▶ **TEXT**:
ABC News

Cat Parasite Affects Everything We Feel and Do

Research Shows That a Certain Cat Parasite Affects Our Behavior and Mood

Kevin Lafferty is a smart, cautious, thoughtful scientist who doesn't hate cats, but he has put forth a provocative theory that suggests that a clever cat parasite may alter human cultures on a massive scale.

PHOTO Researchers say a cat parasite could be responsible for all kinds of human behavior and qualities.
Researchers say a cat parasite could be responsible for all kinds of human behavior and qualities. Here, an Abyssinian cat participates in a beauty contest in Bucharest, Romania, on April 26, 2009.
(Vadim Ghirda/AP Photo)

His phone hasn't stopped ringing since he published one of the strangest research papers to come out of the mill in quite awhile.

The parasite, Toxoplasma gondii, has been transmitted indirectly from cats to roughly half the people on the planet, and it has been shown to affect human personalities in different ways.

Research has shown that women who are infected with the parasite tend to be warm, outgoing and attentive to others, while infected men tend to be less intelligent and probably a bit boring. But both men and women who are infected are more prone to feeling guilty and insecure.

Other researchers have linked the parasite to schizophrenia. In an adult, the symptoms are like a mild form of flu, but it can be much more serious in an infant or fetus. Oxford University researchers believe high levels of the parasite leads to hyperactivity and lower IQs in children.

Lafferty, who is a parasite ecologist with the U.S. Geological Survey at the University of California at Santa Barbara, is an expert on the role parasites play in the ecology of other animals.

▶ **STUDY MATERIAL**:
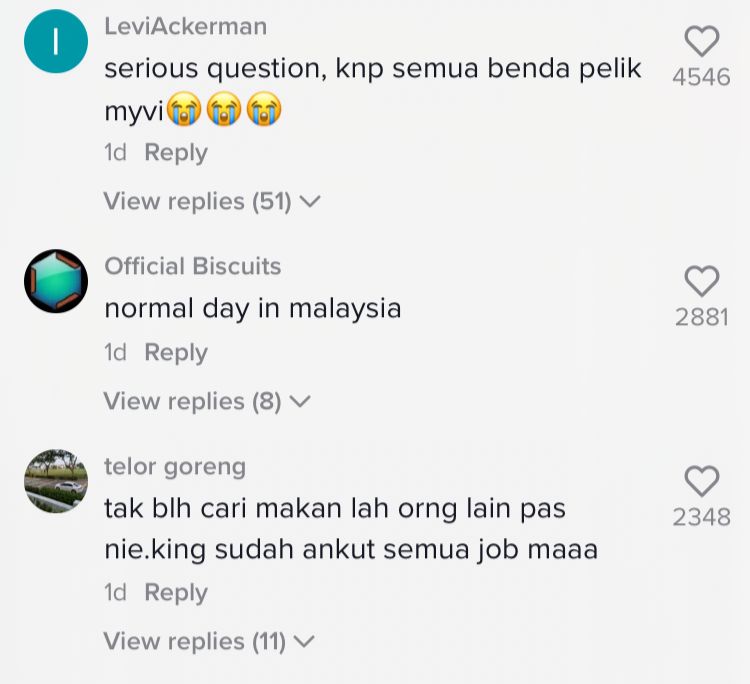This screenshot has width=750, height=684.
Task: Tap the heart on telor goreng's comment
Action: [x=702, y=481]
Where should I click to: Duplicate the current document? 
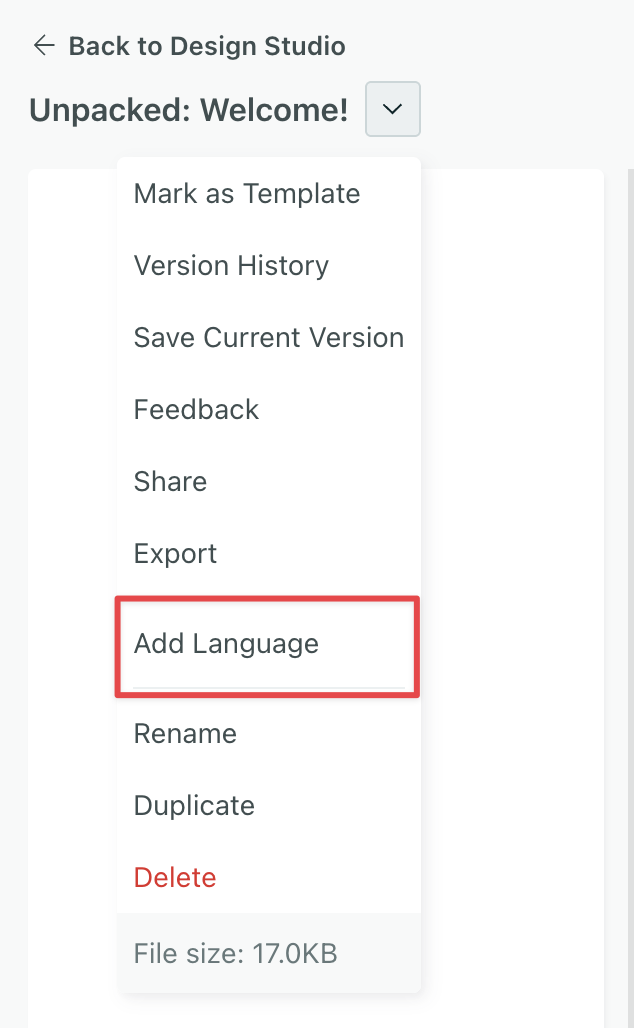click(194, 805)
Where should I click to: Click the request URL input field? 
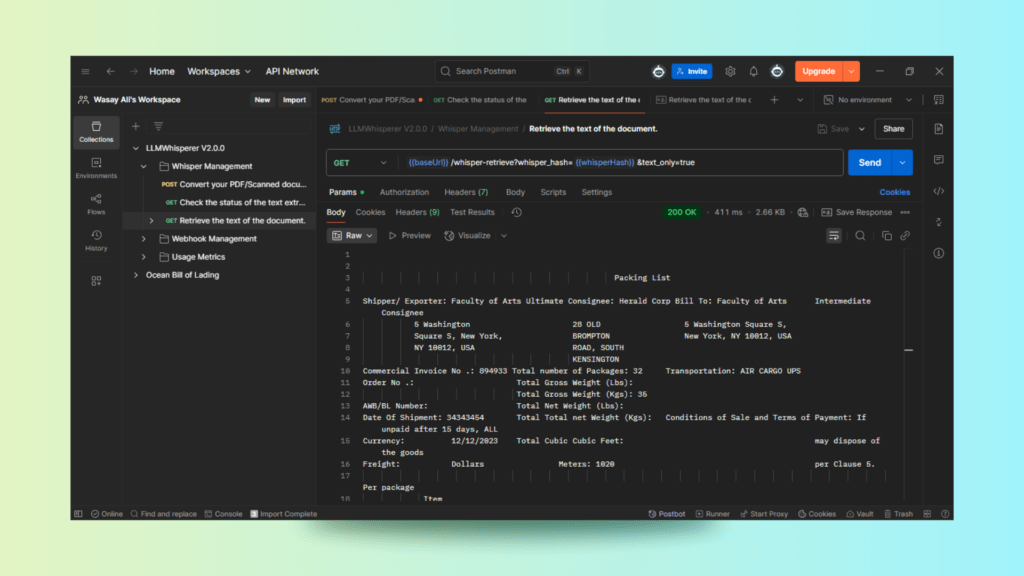[620, 163]
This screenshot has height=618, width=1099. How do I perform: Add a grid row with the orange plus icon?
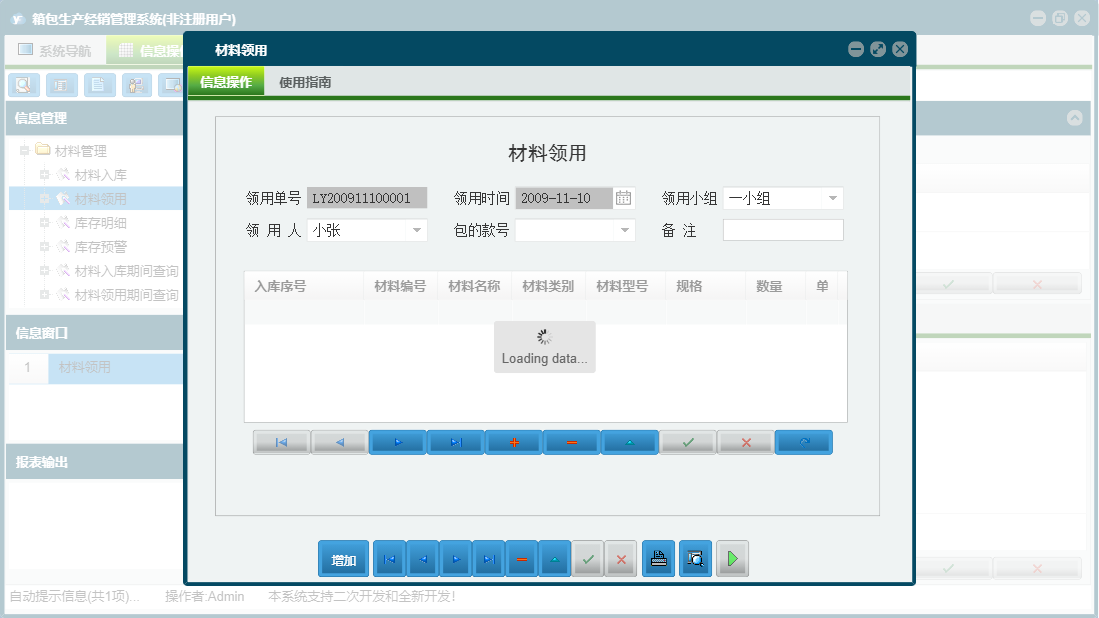514,441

▶ **WHAT TO DO**:
1: Copy the passage of the cat parasite article that begins at the words "Cat Parasite Affects Everything" and stops after "in quite awhile.", replacing "provocative" with "bold".
2: Translate this sentence from the cat parasite article into Spanish: "Other researchers have linked the parasite to schizophrenia."
The items have nothing to do with the cat parasite article.

▶ **EXERCISE RESPONSES**:
1:
Cat Parasite Affects Everything We Feel and Do

Research Shows That a Certain Cat Parasite Affects Our Behavior and Mood

Kevin Lafferty is a smart, cautious, thoughtful scientist who doesn't hate cats, but he has put forth a bold theory that suggests that a clever cat parasite may alter human cultures on a massive scale.

PHOTO Researchers say a cat parasite could be responsible for all kinds of human behavior and qualities.
Researchers say a cat parasite could be responsible for all kinds of human behavior and qualities. Here, an Abyssinian cat participates in a beauty contest in Bucharest, Romania, on April 26, 2009.
(Vadim Ghirda/AP Photo)

His phone hasn't stopped ringing since he published one of the strangest research papers to come out of the mill in quite awhile.

2: Otros investigadores han relacionado el parásito con la esquizofrenia.